A new study by researchers in Europe found that 1 in 35 health care workers at a Swiss hospital had signs of heart injury associated with Moderna’s Covid booster shot, a report said.

“Damage to the heart is more common than thought after receipt” of the mRNA-1273 booster, Zachary Stieber reported for The Epoch Times.

“mRNA-1273 booster vaccination-associated elevation of markers of myocardial injury occurred in about one out of 35 persons (2.8%), a greater incidence than estimated in meta-analyses of hospitalized cases with myocarditis (estimated incidence 0.0035%) after the second vaccination,” the researchers wrote in a paper published by the European Journal of Heart Failure.

In a generally healthy population, the level would be about 1 percent, the researchers said.

The researchers defined injury as a sharp increase in high-sensitivity cardiac troponin T on the third day after vaccination without evidence of an alternative cause. The levels of cardiac troponin had to hit the upper limit of normal, 8.9 nanograms per liter in women and 15.5 nanograms per liter in men.

All workers at the University Hospital Basel scheduled to receive a Moderna booster for the first time were offered a chance to participate in the study, unless they experienced a cardiac event or underwent heart surgery within 30 days of vaccination. The workers received a booster, which is half the dosage level of the primary series shots, from Dec. 10, 2021, to Feb. 10, 2022. The cohort ended up being 777 workers, including 540 females. The median age was 37 years.

Among the participants, 40 had elevated levels of cardiac troponin. Alternative causes were identified in 18. For the other 22, the researchers determined they had “vaccine-associated myocardial injury.” The median age of the 22 was 46. All but two were women, making the percentage of women with elevated levels higher than the percentage of men (3.7 percent versus 0.8 percent), which contrasts with most of the previous literature on vaccine-induced myocarditis. That could stem from women receiving a higher vaccine dose per body weight, the researchers said.

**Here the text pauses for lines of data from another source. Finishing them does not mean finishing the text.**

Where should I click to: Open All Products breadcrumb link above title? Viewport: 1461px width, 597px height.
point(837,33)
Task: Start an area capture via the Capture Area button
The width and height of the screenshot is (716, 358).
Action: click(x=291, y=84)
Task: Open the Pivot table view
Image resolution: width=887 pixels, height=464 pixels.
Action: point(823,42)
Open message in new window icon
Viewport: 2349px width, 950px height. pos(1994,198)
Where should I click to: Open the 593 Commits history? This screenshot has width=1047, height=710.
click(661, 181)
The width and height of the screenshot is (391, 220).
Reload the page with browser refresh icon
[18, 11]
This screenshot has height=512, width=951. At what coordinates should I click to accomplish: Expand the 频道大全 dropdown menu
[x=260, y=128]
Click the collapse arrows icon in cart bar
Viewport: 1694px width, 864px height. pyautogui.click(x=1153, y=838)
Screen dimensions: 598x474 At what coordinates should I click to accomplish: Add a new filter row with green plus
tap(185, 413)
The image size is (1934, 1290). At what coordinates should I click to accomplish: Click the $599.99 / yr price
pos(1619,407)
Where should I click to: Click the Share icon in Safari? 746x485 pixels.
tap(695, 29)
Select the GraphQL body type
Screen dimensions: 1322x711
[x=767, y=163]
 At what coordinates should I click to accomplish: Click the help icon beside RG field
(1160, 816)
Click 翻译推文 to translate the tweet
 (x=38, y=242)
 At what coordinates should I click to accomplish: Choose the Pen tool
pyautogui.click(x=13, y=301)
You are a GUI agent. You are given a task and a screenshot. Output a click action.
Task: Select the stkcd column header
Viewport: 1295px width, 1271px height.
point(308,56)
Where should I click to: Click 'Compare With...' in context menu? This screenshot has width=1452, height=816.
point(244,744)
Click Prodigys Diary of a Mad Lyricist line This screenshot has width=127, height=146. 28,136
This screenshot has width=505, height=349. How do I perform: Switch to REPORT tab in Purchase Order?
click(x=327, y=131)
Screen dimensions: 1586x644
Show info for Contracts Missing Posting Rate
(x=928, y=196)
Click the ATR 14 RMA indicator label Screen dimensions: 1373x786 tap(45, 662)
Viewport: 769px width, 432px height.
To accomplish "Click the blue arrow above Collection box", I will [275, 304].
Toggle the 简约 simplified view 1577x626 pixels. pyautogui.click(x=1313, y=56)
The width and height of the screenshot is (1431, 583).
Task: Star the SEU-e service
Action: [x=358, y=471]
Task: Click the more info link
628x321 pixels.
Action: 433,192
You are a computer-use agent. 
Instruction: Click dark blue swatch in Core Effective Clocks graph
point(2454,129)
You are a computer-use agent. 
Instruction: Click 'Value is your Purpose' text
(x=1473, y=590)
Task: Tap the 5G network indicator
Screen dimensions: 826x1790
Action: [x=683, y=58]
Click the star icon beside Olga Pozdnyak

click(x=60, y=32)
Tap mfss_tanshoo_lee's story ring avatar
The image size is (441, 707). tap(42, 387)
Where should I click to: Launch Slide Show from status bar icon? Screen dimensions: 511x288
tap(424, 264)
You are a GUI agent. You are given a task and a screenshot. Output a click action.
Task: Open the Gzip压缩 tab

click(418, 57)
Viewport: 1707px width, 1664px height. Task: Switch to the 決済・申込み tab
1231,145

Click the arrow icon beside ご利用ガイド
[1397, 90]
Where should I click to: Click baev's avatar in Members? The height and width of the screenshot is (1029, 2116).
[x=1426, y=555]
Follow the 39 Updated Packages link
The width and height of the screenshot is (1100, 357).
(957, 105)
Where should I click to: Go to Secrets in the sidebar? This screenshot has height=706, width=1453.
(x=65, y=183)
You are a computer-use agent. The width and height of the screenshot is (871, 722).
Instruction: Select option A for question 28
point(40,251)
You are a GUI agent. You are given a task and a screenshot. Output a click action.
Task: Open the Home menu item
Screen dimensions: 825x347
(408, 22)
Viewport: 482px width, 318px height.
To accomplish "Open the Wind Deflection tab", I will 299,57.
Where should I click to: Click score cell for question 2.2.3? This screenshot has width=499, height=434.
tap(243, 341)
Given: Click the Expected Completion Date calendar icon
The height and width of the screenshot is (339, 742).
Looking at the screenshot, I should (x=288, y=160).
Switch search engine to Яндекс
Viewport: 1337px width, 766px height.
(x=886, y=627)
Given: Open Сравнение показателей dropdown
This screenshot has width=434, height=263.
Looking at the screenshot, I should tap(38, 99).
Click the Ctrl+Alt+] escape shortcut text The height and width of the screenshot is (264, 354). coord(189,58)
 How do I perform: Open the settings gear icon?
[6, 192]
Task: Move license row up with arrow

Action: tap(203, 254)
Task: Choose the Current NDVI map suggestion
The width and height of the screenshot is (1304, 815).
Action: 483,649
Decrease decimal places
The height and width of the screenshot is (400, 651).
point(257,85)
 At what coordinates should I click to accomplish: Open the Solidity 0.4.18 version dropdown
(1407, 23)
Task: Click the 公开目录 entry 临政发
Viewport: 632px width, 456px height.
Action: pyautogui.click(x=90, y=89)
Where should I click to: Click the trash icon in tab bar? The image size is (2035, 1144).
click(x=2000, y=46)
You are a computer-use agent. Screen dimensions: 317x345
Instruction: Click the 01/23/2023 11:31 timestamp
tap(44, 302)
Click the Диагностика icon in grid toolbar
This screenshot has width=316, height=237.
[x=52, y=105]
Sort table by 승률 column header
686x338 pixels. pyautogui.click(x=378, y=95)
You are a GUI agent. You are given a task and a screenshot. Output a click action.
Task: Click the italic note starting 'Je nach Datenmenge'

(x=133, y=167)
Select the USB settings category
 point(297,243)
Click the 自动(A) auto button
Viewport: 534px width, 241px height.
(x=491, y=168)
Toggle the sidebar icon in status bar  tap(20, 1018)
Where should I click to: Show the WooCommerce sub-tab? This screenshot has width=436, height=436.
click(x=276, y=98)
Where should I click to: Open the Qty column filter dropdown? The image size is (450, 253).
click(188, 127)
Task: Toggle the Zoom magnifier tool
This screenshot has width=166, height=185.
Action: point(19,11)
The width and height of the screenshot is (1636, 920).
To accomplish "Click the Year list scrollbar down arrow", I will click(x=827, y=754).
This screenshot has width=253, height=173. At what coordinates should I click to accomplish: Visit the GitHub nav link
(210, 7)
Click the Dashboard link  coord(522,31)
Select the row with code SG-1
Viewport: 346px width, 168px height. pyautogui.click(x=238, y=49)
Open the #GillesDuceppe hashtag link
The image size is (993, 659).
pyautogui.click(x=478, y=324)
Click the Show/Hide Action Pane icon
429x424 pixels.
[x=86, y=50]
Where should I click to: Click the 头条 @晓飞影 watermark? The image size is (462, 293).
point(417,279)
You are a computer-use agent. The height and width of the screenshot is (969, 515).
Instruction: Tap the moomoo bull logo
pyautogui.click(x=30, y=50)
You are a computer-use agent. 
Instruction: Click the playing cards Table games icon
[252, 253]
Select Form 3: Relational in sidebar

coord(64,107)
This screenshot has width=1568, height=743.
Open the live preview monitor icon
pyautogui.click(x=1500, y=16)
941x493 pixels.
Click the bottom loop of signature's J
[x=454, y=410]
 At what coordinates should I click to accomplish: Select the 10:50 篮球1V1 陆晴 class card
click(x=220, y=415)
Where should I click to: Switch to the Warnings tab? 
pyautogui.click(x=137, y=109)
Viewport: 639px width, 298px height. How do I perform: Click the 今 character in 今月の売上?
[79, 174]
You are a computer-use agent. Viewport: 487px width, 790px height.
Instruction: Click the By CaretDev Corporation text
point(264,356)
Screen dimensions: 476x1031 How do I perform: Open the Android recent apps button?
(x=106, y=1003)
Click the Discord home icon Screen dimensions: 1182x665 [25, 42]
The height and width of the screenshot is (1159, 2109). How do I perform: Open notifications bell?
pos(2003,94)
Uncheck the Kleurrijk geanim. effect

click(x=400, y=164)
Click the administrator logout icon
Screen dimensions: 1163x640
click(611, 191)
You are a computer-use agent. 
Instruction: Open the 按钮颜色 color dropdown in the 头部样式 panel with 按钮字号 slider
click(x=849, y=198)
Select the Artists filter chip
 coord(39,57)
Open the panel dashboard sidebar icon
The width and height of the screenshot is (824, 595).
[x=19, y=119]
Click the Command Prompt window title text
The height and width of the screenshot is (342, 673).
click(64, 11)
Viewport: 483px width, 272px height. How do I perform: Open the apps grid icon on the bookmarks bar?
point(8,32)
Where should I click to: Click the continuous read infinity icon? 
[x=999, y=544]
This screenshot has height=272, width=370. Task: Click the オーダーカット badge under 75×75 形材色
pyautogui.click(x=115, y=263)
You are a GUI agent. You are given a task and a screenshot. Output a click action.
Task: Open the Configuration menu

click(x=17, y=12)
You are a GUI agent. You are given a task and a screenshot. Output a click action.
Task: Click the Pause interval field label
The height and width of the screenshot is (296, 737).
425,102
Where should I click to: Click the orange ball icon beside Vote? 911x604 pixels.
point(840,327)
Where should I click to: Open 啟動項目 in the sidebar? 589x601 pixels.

“According to current knowledge, the cardiac muscle can’t regenerate, or only to a very limited degree at best. So it’s possible that repeated booster vaccinations every year could cause moderate damage to the heart muscle cells,” University Hospital Basel professor Christian Muller, a cardiologist and the lead researcher, said in a statement.

“The long-term implications of the study remain unclear as little research has tracked people over time with heart injury after messenger RNA vaccination, which is known to cause myocarditis and other forms of heart damage,” Stieber noted.

Several studies have examined myocarditis following the Pfizer injection.

In Thailand, researchers found that 29 percent of 301 adolescents developed cardiovascular effects, including chest pain, after a second Pfizer dose. Seven were diagnosed with heart inflammation.

Researchers in Taiwan established baseline electrocardiogram levels before a second Pfizer dose and recorded abnormal results following the administration in one percent of 4,928 primary school students. That included five students diagnosed with myocarditis or an abnormal heartbeat.

And an Israeli study of 324 health care workers with a median age of 51 who received a second Pfizer booster identified two cases of vaccine-induced heart injury on day three.

Other recent studies have confirmed that vaccine-induced myocarditis can kill, including a South Korean study that ruled out all other possible causes for eight sudden deaths following messenger RNA vaccination. Myocarditis was not suspected as a clinical diagnosis or cause of death before autopsies were performed, researchers said.